-
31. Data: 2010-02-03 09:09:22
Temat: Re: Jak egzekwować platnosc za parkowanie na moim terenie?
Od: KK <n...@i...com>
badzio pisze:
> On 3 Lut, 00:39, Jacek_P <L...@c...edu.pl> wrote:
>> badzio napisal:
>
> Tia, rownie dobrze moglbys doradzic zastawienie tego pojazdu innymi
> samochodami. Kolejny glupi pomysl, sorry.
> Niestety, jesli teren jest nieogrodzony i ktos zaparkuje na tym
> terenie, to nie ma zadnych legalnych sposobow na szybkie usuniecie
> tego pojazdu. Jest sad ale sady dzialaja 'wolno'
A co jesli jest ogrodzony??
-
32. Data: 2010-02-03 09:24:48
Temat: Re: Jak egzekwowac platnosc za parkowanie na moim terenie?
Od: "Baczek" <m...@p...onet.pl>
> Niestety, jesli teren jest nieogrodzony i ktos zaparkuje na tym
> terenie, to nie ma zadnych legalnych sposobow na szybkie usuniecie
> tego pojazdu.
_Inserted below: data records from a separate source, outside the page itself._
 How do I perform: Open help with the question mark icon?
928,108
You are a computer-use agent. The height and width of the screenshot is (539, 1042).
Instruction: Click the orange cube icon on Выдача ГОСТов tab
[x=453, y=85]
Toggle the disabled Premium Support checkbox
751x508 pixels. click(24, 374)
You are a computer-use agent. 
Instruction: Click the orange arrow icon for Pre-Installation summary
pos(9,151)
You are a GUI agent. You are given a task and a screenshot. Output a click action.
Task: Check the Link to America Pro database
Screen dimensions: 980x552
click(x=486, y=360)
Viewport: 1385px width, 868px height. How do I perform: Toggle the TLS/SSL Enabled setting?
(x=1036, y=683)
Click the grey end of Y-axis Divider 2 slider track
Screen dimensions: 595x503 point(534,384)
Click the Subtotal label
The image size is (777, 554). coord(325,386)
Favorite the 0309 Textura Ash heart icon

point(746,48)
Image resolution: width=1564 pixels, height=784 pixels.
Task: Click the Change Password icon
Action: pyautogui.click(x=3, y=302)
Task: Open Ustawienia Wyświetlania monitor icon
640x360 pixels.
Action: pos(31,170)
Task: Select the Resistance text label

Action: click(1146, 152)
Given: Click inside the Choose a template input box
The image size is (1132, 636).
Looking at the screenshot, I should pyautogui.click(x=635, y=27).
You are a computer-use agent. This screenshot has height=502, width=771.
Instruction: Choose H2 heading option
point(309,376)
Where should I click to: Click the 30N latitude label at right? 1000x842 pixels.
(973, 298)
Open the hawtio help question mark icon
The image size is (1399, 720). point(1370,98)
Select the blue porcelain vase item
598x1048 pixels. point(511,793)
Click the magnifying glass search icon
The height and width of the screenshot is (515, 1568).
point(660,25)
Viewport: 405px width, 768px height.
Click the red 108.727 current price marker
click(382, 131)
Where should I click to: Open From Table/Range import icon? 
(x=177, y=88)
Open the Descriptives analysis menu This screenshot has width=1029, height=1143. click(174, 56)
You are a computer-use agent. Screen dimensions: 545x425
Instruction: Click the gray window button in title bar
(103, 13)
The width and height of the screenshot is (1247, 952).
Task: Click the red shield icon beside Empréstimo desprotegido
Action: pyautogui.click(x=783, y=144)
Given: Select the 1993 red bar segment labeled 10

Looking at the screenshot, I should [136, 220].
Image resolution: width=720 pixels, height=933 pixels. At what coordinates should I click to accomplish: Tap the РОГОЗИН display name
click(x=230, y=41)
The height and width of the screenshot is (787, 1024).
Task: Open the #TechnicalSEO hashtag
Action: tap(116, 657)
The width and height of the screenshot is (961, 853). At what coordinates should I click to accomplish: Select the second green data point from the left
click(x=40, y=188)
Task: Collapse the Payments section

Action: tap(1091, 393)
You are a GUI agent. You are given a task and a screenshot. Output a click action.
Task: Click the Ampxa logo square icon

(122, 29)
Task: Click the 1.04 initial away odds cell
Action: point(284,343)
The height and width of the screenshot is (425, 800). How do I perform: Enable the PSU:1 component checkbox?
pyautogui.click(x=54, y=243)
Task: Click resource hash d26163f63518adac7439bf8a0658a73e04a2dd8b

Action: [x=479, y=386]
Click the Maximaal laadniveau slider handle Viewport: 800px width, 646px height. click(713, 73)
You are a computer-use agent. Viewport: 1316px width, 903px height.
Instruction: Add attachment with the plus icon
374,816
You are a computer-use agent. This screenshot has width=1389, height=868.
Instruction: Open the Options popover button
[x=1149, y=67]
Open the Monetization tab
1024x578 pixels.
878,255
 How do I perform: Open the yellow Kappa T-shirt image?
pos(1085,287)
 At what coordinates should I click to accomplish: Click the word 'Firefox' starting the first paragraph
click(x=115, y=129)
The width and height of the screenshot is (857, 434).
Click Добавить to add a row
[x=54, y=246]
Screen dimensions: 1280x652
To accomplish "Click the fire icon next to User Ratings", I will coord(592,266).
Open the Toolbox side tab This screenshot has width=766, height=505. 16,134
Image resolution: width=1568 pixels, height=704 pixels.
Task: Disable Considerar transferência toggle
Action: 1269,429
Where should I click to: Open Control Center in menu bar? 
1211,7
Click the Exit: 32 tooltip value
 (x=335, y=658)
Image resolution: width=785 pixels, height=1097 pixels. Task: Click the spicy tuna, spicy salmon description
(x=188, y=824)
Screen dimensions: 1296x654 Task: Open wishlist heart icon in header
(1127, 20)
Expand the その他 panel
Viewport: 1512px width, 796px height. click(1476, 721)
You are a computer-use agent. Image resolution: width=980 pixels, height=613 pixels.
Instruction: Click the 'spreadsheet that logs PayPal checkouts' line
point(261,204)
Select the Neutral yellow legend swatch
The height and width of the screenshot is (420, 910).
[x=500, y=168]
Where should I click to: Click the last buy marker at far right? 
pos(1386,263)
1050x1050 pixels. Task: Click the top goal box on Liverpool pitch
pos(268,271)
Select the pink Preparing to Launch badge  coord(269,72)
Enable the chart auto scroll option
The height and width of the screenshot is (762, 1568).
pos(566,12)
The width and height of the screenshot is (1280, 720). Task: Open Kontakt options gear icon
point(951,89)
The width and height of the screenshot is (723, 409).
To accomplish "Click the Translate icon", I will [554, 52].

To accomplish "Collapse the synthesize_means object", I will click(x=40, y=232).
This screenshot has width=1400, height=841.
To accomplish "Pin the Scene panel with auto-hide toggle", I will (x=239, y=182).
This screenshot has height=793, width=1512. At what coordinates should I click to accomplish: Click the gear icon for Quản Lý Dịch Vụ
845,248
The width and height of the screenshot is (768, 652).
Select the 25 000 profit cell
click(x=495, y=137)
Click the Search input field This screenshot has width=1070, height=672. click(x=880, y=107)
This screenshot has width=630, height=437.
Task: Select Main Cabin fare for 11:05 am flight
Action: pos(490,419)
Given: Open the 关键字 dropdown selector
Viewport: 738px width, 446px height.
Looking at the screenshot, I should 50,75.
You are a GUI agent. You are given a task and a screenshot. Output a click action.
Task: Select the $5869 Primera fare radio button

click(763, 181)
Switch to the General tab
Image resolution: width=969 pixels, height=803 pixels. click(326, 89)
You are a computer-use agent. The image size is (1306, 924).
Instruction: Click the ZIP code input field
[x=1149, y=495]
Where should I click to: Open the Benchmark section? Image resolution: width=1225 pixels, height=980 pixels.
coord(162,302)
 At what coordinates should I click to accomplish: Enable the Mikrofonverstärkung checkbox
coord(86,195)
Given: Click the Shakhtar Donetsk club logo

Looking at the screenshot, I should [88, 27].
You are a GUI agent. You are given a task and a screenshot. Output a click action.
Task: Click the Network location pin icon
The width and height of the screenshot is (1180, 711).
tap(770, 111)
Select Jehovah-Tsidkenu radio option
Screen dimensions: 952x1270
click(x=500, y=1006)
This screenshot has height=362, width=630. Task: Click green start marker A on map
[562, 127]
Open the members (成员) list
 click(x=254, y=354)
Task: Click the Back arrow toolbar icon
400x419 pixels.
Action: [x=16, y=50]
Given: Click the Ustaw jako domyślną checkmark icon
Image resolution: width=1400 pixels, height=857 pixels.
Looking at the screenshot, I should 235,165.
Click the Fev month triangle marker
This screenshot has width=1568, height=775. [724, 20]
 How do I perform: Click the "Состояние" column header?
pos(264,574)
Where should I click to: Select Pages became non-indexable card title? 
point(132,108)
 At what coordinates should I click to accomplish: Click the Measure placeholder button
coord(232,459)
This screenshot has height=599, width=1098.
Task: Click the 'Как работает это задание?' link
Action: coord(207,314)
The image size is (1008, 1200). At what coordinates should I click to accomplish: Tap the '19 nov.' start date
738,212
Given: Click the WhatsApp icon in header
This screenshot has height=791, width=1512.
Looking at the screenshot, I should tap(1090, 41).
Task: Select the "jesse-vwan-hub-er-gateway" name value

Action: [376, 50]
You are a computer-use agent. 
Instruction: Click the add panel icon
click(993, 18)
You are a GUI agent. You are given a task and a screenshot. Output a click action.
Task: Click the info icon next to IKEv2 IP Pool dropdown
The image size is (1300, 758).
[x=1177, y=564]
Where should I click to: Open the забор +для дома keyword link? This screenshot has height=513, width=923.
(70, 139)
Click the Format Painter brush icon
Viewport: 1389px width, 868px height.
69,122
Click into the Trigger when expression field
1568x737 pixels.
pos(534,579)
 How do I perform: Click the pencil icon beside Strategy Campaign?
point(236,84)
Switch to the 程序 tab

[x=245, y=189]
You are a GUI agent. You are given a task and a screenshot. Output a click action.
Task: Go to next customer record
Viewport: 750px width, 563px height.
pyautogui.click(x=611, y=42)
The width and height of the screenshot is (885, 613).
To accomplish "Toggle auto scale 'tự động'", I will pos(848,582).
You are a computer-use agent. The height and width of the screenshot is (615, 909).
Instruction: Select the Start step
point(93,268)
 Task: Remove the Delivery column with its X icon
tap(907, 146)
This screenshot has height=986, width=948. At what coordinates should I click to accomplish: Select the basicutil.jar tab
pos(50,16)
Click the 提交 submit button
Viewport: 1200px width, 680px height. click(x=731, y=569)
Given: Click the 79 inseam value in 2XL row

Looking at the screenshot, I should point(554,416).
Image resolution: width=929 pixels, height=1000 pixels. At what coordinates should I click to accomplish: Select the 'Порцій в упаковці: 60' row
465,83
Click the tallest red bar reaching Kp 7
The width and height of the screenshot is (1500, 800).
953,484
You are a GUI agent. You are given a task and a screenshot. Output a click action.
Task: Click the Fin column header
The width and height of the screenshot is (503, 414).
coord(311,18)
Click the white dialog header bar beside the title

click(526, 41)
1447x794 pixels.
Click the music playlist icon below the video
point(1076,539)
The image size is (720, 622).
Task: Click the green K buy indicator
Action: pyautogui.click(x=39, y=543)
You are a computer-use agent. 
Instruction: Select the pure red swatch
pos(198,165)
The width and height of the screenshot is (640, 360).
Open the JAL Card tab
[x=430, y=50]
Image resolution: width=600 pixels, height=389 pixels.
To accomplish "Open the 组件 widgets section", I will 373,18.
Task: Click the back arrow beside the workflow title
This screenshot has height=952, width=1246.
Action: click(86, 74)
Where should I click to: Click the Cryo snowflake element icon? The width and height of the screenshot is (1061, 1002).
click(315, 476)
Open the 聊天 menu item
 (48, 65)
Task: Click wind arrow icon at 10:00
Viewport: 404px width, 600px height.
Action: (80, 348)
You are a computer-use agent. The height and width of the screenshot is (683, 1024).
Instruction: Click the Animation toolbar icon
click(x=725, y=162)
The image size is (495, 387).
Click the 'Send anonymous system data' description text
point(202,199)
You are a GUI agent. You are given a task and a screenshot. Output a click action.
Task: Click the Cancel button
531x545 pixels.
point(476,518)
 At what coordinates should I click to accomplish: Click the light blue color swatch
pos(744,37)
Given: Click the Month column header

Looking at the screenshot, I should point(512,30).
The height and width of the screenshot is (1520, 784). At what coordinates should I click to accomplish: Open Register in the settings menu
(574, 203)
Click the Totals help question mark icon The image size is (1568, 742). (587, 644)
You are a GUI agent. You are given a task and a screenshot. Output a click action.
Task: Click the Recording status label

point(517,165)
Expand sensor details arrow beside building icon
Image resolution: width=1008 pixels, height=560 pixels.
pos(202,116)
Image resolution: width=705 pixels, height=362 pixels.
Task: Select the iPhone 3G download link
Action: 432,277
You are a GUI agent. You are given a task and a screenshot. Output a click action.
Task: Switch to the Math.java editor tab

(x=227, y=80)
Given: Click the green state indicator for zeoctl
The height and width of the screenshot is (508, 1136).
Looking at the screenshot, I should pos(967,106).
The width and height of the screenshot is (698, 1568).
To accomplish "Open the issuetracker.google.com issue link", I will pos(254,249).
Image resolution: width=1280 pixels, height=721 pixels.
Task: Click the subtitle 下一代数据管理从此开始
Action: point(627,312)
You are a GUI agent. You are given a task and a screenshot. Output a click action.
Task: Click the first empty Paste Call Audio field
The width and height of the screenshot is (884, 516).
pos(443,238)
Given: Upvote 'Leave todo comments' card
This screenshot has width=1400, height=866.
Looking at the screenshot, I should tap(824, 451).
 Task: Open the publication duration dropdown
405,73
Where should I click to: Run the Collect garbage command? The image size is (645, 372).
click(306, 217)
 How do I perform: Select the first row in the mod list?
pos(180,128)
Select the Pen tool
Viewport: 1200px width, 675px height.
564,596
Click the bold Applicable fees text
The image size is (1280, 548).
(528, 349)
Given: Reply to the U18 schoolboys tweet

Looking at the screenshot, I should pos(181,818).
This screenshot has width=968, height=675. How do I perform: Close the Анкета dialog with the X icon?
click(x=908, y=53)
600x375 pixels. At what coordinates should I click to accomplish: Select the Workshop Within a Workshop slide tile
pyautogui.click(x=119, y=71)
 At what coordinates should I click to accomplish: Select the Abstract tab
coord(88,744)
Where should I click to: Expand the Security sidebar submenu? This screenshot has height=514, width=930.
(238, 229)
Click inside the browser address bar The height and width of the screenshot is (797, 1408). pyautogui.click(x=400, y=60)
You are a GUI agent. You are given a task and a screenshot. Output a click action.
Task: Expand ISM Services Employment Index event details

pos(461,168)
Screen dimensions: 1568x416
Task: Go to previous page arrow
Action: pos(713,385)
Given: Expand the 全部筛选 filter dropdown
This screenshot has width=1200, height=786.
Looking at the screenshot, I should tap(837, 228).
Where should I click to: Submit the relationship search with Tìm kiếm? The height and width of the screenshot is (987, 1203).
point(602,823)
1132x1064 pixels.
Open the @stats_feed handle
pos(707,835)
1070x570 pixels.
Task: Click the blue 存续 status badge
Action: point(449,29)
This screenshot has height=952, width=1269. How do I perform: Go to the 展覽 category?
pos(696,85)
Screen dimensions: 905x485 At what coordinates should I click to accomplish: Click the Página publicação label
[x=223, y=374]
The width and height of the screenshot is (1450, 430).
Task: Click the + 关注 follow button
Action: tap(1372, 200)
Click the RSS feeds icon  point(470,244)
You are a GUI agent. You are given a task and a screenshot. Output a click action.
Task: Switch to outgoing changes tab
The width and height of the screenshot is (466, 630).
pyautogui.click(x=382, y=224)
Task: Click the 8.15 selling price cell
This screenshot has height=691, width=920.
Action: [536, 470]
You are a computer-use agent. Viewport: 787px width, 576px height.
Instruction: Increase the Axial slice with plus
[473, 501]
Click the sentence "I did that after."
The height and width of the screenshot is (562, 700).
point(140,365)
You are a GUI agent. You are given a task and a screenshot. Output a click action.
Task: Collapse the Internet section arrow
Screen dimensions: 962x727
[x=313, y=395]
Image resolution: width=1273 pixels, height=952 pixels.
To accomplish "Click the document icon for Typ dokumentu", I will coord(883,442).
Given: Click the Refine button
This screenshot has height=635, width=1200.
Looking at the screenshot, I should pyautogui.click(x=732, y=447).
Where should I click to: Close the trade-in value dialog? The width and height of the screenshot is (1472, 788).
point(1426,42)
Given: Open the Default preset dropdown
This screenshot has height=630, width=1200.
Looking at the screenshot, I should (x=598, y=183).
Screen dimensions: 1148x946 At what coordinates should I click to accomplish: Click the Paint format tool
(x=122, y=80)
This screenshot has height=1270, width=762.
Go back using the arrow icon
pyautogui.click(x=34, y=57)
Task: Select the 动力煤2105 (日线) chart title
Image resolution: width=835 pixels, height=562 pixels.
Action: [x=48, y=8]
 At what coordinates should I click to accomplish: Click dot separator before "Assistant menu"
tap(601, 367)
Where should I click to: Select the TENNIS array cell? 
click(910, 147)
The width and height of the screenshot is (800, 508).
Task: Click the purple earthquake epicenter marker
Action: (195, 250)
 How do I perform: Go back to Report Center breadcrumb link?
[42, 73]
Jest sad ale sady dzialaja 'wolno'
A jezeli buc stawia tak samochód, ze utrudnia wyjscie z domu?
Jeszcze samemu jakos daje rade wyjsc, ale juz wozka dzieciecego nie moge
wyprowadzic.
Jest szansa ze SM lub policja zaregauje na takie wjazdy w drzwi?
Pozdrawiam
-
33. Data: 2010-02-03 09:28:15
Temat: Re: Jak egzekwować platnosc za parkowanie na moim terenie?
Od: Roman Rumpel <r...@s...gazeta.pl>
W dniu 2010-02-03 01:13, Robert Tomasik pisze:
>
>
> Nie dość, że układający zapłaci za przełożenie z własnej kieszeni, to
> jeszcze zapłaci odszkodowanie za niemożność korzystania z pojazdu oraz
> dostanie mandat albo wyrok w sądzie za utrudnianie korzystania z cudzej
> własności. Myślcie, zanim komuś coś doradzacie.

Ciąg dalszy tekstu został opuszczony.